I have said that the consequences between this attempt to “straddle” between belief and unbelief leads one into muddle-headedness, and we get muddle-headedness in these pages to the nth. Thus our author tells us that his concern is not with the “spiritual or theological significance of Jesus Christ”—whereupon he proceeds to spout theology page after page. He makes certain that the texts in which Our Lord admits Godhead are spurious; that the cry on the Cross is proof of an only human nature in Christ; that the supernatural is “incredible”; that the Resurrection was a false story, which began to be whispered and then talked, and at last apparently foisted upon people. The whole thing is a theological tract from beginning to end.
It is the theology of the evangelistic Protestant turned Modernist. The old evangelical, Bible Christian theology is as deeply impressed upon Mr. Wells’s work as Catholic theology is impressed upon, say, the poetry of Claudel. It has all the consequences of that theology, especially in the very unmistakable rhetoric. We have “The White Blaze of this Kingdom of His” and the inevitable Oleograph of “Three Crosses on the Red Evening Twilight.” It is as though all of this had been written as part of a revivalist address; but revivalist language in the mouth of a man who has ceased to believe is muddle-headedness gone mad.
CHAPTER X
THE ORIGINS OF THE CHURCH
When we pass from the Life of Our Lord itself to the formation of the Church as He founded it and as it was and taught immediately after His Ascension, we find Mr. Wells (as we might expect) pursuing this same highly emotional, unintelligent, Modernist method, but with this difference: that he is now free to attack everything at random. So long as Our Lord is still present in his pages, the confused but powerful emotions he inherits from the older and more intelligent doctrinal Protestant world of his forbears would not give him a free hand. He had to talk of Our Lord’s “inimitable greatness,” of the “giant measure of the Kingdom of God,” and so on; but when he has only to deal with the Apostles and their successors, he is under no such emotional obligation.
We may discover in his way of treating the early Church, its doctrines, and its organized form, two clear marks, both exactly consonant with that insufficiently cultured Modernist type of which he is the exponent.
Firstly, he is devoted to the old principle: “The Bible only.” He does not understand the factor of tradition in History, and, as for documents, he writes as though the sub-apostolic writings did not exist, which, for him, they probably do not.
Secondly, he follows the fashion which became prominent in the Protestant world over fifty or sixty years ago, and is still powerful, of ascribing pretty well everything in Catholic doctrine to the unscrupulous invention of St. Paul. He repeats the German phrase that “Paul” found the Christian community possessed only of a “way of living,” and left it with “a belief”: the doctrine of the Atonement, the Mass, the whole affair, must spring from the unbridled (and strangely unchallenged!) imagination of a man who never came across Our Lord during His ministry on earth, who knew intimately those who had been constantly with Our Lord during that ministry, who (according to this impossible theory) contradicted all their experience, and yet who appealed to that experience as the authority for everything he said.

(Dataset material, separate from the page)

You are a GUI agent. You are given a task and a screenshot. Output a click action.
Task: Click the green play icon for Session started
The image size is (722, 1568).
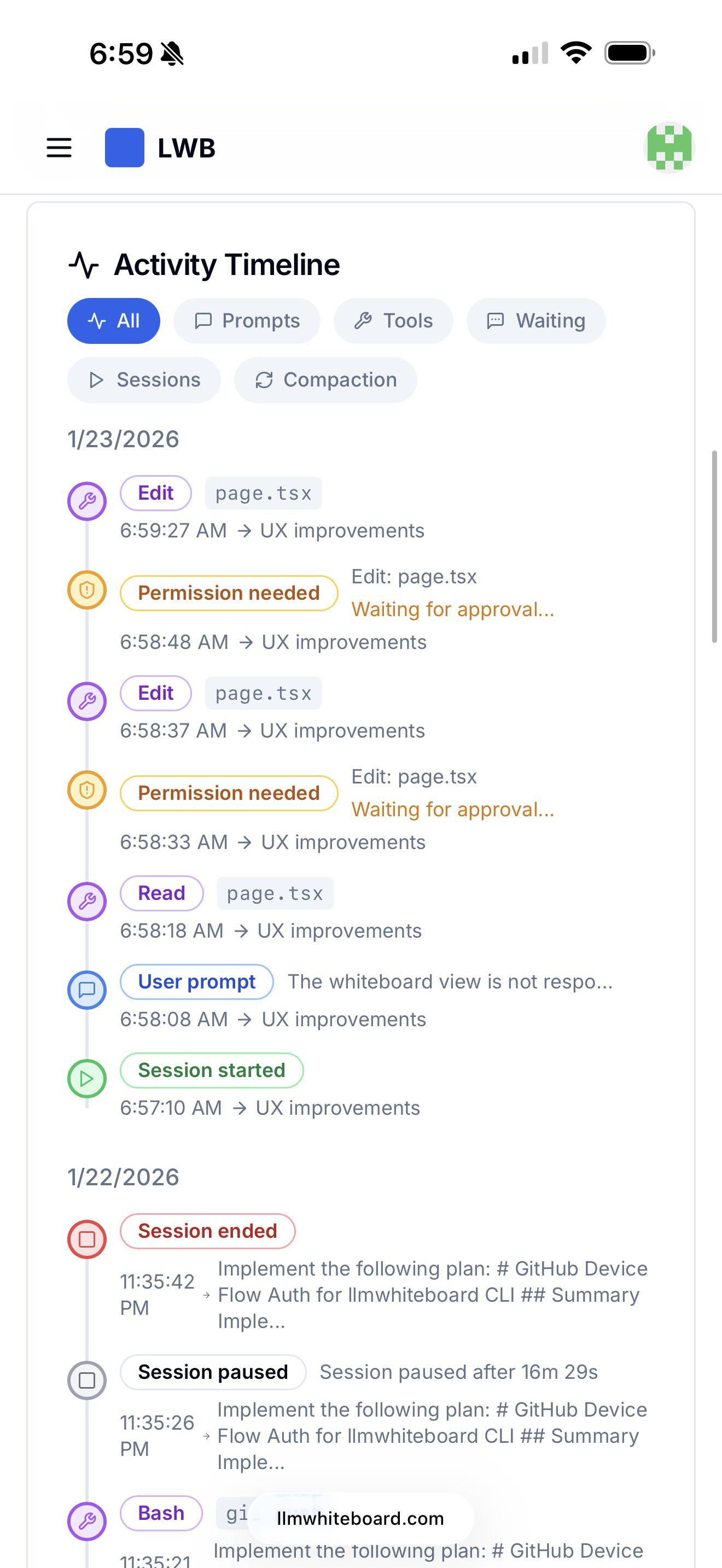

Posterity will smile at this way of getting out of an historical problem. But it is still so largely followed that Mr. Wells is in no way inferior to those whom he merely copies, so far as the general thesis is concerned. He is in very good company. Where he is inferior is in not appreciating, as the great scholars who are our opponents do, two points: Firstly, that one must never in History state as definite fact, or present as a picture, something which one has made up out of one’s head: Secondly, that the Catholic side has a body of historical evidence to present. He makes up pictures in support of his thesis as though he were writing fiction instead of History, and he leaves out, presumably because he has not heard of it, the counter evidence with which he ought to deal.
For instance, he gives us this sentence: “We know very little of the ideas, or ceremonies or methods of the Christian communities in the first two centuries.”
If he had said no more, that sentence could have stood; for “very little” is a vague phrase, and it is true that we have for the second century few documents compared, say, with the documents of the third century. We have far more documents than we have for the two centuries of English history between 400 and 600, but we have less-connected ones than we have for the two centuries of English history between, say, 700 and 900.